Home > AI Solutions > Artificial Intelligence > White Papers > Memory Consumption Modeling of Deep Learning Workloads > Comparative evaluation with ML regression methods
Over the last decade, machine-learning based regression methods have been widely deployed in multiple fields for regression and classification tasks. Recent advances in computer architecture have made it possible to train complex machine learning regression models on large datasets. While these regression models have been actively used for fields such as weather forecasting, e-commerce, and finance, not much progress has been made in the performance modeling domain. Malakar et al. [16] performed a detailed study on the efficiency of the machine learning regression methods for performance modeling of scientific applications. They evaluated multiple machine learning regression methods, ranging from simple multi-variate linear regression to instance-based methods such as nearest-neighbor regression [17], kernel-based methods [18], decision tree based methods [19] such as random forests, and, deep learning neural networks. Based on their evaluation on multiple Mantevo [20] HPC benchmarks, they determined that complex ML methods such as bagging, boosting, and Deep Neural Network models performed well while generating accurate performance models for HPC applications.

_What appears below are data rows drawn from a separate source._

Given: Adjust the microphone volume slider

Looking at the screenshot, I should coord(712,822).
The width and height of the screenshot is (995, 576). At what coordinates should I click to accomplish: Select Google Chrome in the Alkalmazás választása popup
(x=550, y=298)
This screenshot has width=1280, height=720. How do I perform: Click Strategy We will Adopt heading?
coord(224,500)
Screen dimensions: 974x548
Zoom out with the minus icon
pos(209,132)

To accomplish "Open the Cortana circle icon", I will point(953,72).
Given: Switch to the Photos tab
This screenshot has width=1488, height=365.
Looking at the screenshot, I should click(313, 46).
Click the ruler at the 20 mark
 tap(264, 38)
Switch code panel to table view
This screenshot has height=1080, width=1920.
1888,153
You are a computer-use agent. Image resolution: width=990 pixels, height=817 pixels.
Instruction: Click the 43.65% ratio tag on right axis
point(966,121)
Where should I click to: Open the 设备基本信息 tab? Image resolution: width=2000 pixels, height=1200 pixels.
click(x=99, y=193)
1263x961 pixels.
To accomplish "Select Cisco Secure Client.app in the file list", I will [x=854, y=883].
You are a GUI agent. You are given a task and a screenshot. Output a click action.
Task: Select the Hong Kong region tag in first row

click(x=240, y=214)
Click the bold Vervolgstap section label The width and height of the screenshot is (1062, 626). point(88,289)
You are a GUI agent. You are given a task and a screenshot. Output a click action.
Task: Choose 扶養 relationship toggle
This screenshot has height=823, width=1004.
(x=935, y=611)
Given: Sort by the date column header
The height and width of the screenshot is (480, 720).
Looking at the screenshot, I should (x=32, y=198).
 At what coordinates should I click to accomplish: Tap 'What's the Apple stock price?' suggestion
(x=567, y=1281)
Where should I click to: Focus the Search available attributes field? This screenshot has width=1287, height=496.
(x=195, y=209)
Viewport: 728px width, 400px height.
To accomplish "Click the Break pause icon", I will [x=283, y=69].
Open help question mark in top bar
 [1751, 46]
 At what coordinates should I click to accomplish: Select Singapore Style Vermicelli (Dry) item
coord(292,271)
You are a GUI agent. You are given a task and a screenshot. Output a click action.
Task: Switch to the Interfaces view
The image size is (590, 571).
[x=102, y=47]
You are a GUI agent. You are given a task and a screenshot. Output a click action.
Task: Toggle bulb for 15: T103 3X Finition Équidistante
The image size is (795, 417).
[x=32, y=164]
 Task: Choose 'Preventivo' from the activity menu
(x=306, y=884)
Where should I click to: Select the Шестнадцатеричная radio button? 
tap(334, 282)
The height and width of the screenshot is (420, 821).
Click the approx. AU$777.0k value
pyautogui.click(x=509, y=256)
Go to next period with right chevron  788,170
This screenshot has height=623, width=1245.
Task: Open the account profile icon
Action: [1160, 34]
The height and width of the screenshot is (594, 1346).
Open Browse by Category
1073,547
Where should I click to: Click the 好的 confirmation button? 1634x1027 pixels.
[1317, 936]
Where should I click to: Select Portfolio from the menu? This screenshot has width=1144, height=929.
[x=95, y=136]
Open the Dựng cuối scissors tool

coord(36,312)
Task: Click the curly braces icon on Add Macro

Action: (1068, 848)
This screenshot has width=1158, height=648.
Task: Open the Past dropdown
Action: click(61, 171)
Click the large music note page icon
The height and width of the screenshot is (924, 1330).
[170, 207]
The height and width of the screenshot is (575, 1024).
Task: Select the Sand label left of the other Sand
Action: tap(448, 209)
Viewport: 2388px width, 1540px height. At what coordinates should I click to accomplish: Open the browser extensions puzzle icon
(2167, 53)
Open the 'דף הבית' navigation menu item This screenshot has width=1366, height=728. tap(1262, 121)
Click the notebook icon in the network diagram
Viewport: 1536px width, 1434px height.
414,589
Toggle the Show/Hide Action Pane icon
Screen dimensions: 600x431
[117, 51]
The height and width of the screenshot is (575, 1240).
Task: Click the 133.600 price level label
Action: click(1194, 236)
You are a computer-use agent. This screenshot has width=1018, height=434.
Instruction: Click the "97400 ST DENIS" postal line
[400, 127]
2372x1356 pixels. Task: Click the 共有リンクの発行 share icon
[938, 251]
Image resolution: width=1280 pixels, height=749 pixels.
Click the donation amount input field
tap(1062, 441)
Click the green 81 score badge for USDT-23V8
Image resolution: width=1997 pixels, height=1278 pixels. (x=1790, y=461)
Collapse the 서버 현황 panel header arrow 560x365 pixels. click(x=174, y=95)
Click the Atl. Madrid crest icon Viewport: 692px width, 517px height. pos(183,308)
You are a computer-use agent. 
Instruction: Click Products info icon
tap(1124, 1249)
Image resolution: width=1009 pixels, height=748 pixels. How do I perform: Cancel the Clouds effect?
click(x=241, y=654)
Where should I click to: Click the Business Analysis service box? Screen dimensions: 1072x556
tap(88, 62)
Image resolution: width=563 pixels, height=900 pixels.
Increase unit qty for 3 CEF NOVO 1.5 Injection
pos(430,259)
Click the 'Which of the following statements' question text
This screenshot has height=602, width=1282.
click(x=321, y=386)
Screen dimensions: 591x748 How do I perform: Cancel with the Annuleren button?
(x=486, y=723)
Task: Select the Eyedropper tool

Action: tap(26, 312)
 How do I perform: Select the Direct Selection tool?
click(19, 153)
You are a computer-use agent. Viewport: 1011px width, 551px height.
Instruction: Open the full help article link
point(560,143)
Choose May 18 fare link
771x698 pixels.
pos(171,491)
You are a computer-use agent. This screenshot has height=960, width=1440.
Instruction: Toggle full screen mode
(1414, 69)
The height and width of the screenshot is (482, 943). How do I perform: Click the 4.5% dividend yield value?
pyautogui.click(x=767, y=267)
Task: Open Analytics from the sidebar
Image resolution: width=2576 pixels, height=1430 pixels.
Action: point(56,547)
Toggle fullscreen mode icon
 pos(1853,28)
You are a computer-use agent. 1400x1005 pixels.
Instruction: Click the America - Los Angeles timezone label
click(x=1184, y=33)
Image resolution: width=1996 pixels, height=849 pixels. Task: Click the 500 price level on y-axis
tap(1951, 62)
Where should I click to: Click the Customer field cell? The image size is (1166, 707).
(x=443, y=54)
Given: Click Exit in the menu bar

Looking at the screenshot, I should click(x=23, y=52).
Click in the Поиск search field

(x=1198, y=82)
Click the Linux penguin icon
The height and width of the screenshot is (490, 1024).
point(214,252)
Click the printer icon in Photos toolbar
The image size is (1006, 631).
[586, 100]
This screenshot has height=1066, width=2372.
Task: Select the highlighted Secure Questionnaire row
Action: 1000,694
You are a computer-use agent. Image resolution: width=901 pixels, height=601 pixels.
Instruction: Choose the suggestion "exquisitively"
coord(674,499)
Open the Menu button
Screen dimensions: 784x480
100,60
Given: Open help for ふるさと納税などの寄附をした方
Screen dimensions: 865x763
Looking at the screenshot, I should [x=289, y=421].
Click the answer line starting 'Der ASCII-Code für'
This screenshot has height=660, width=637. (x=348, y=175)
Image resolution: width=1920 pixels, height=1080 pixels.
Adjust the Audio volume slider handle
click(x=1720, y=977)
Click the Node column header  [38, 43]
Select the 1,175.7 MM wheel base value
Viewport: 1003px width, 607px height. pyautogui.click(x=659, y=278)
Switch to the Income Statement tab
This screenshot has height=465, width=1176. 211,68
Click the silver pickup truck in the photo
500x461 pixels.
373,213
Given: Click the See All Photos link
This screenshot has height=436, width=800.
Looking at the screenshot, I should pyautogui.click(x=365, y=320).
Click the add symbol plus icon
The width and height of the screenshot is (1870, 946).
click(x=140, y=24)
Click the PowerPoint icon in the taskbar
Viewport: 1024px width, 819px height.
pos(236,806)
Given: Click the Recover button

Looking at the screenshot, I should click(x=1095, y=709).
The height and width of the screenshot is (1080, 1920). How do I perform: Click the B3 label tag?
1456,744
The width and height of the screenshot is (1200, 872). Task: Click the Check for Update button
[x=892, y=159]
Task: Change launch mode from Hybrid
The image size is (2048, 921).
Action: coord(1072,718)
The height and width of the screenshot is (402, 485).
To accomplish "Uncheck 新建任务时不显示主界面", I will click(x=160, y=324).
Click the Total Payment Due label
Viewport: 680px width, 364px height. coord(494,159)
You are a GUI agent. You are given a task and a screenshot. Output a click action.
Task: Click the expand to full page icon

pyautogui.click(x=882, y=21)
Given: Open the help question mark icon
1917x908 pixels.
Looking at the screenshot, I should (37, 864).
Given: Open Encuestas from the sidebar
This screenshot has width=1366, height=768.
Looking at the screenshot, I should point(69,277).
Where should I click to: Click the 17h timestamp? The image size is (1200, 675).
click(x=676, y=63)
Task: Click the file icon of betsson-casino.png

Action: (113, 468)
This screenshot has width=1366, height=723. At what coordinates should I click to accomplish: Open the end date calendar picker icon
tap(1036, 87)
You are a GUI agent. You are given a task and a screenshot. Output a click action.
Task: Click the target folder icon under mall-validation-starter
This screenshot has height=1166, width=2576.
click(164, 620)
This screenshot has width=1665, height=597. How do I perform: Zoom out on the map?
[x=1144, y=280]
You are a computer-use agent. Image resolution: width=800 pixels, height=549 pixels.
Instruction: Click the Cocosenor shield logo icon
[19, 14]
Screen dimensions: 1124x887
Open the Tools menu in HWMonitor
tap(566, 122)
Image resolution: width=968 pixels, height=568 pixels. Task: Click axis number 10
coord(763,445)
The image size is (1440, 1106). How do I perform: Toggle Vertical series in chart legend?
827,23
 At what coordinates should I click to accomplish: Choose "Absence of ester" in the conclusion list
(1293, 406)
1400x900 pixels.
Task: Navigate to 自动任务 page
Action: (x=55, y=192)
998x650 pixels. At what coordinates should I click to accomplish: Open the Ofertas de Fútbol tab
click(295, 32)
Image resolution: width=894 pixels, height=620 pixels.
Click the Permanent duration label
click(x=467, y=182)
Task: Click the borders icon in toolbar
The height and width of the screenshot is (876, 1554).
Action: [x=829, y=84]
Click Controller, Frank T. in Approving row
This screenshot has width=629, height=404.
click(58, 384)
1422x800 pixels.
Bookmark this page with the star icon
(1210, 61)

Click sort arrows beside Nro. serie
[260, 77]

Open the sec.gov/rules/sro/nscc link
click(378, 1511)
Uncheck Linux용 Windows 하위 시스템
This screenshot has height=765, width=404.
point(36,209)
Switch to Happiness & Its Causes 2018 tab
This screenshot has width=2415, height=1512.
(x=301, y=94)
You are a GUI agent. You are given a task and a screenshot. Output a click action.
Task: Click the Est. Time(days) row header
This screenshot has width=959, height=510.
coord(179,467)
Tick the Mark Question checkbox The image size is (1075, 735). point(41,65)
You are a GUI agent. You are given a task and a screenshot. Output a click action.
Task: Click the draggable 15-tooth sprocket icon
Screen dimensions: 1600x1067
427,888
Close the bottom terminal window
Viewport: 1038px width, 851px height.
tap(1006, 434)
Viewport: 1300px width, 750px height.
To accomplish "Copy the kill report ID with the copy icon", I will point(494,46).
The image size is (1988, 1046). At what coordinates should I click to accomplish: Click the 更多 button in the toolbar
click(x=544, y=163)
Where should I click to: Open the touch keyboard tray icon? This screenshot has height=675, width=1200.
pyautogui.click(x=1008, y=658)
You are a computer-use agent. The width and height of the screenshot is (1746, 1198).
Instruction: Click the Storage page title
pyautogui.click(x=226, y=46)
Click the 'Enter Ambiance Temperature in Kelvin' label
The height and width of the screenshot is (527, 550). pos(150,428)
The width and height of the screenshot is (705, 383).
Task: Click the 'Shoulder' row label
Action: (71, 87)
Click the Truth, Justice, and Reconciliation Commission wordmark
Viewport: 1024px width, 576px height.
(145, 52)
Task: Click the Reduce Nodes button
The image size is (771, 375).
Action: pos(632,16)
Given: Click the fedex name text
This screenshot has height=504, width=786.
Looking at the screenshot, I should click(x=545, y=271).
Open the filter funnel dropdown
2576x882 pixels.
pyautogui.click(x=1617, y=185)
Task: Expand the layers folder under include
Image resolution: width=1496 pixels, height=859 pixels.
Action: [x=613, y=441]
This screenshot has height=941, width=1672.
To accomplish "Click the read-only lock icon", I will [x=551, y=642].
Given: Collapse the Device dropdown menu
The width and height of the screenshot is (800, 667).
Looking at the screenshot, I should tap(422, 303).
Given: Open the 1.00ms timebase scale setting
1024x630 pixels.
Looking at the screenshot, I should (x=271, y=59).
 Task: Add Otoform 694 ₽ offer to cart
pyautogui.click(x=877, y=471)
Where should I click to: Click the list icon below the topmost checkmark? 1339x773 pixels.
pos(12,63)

In this paper, we perform a comparative evaluation of our symbolic regression based approach with these ML regression methods. Based on the work described by Malakar et. al [16], we have selected XGBoost (xgb), random forest (rfr), extremely randomized trees (ert), and Deep Neural Networks (dnn) for memory consumption modeling. For this study, the Python Scikit library package was used to build the ML regression models. Using the MinMaxScaler transformation, normalization on the training data was performed as a part of the data pre-processing. For all the decision tree methods, the default values were used, and the number of trees set to 1000. As with symbolic regression, configuration parameters play a significant role in the model generation process, but a detailed study on the impact of configuration parameters on the model performance is out of scope for this paper. However, for consistency, the configuration parameters were set to default for all the ML regression methods. For Deep Neural Networks, the Keras library was used to build the network that runs on top of Tensorflow. We used a three-layer feed forward network with dropout layers in between. Finally, an Adam optimizer was used and the models were trained for 100 epochs.
Figure 9 compares the accuracy of the model generated by symbolic regression with the selected ML regression methods. As shown in the figure, the symbolic regression model performed significantly better than the other ML methods using the same performance samples. The symbolic regression model has a MAPE of 4.15%, whereas ert, rfr, xgb, and dnn have a MAPE of 22.35%, 92.75%, 52.56%, and 75.91%, respectively.
Again, the results shown in Figure 9 is based on using the same performance samples for all the modeling methods. If we vary the size and other characteristics of the sampled data, the results may not be the same. Detailed study on the impact of varying different sampling and model parameters on the model performance is outside the scope of this paper. Interested readers are referred to such extensive comparison in our earlier study, the results of which are consistent with the results shown in Figure 9. In that earlier study, we applied the symbolic regression modeling approach to develop performance models for a petascale HPC application called CMT-nek [24] and two HPC mini-apps (Cloverleaf [22] and LULESH [23]) which capture the key computation patterns in many real-world scientific applications. We also showcase the ability of our modeling approach to determine the true function accurately by using a set of synthetic test functions. In our findings, we observed that, in general, symbolic regression performed significantly better than other ML regression techniques for a given number of performance samples. We also varied the size of the performance samples and observed that on average, increasing the performance samples for training improved the model accuracy for the other ML regression methods, but at the cost of longer training time. And, at some point, some of the ML based regression methods may equal or outperform symbolic regression. However, as we stated in Pandora – symbolic regression based modeling tool, one of the three desirable characteristics that are crucial for performance modeling of large-scale systems is feasible model generation time. In general, we observed that with a limited number of performance samples, our symbolic regression-based modeling approach was able to generate the most accurate models.